» EXERCISE GOAL:
Go through the listing beneath and show each line containing the string "will".

» SOURCE MATERIAL:
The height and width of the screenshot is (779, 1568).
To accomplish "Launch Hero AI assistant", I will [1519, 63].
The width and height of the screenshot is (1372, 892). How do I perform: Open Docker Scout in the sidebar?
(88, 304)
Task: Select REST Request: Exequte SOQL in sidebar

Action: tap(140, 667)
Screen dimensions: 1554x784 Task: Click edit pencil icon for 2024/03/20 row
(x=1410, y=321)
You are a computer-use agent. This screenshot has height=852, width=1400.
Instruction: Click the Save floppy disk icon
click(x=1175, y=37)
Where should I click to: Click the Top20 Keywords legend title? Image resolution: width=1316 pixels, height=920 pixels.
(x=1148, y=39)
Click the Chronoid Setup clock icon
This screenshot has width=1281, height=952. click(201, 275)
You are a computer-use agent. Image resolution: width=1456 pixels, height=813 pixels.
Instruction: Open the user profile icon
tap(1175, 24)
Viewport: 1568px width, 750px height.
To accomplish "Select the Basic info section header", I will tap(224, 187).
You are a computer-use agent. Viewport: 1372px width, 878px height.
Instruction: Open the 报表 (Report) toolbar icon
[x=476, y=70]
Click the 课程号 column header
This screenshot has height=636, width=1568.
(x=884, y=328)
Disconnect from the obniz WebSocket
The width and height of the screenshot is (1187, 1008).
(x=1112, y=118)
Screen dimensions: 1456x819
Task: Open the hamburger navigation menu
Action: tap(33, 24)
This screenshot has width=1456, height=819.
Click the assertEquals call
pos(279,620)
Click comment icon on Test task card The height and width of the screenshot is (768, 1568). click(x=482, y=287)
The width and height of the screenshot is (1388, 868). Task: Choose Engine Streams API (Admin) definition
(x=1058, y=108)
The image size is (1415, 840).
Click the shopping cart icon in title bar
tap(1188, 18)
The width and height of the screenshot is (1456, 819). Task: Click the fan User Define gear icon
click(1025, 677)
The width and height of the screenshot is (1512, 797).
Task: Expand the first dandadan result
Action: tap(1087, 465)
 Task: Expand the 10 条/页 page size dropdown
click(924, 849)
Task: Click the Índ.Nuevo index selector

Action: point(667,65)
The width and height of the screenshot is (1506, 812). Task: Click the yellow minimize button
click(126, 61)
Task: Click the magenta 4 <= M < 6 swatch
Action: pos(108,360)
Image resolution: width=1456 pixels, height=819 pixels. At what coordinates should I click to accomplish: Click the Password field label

» FINISHED EXERCISE:
To accomplish "Launch Hero AI assistant", I will [1519, 63].
To accomplish "Select the Basic info section header", I will tap(224, 187).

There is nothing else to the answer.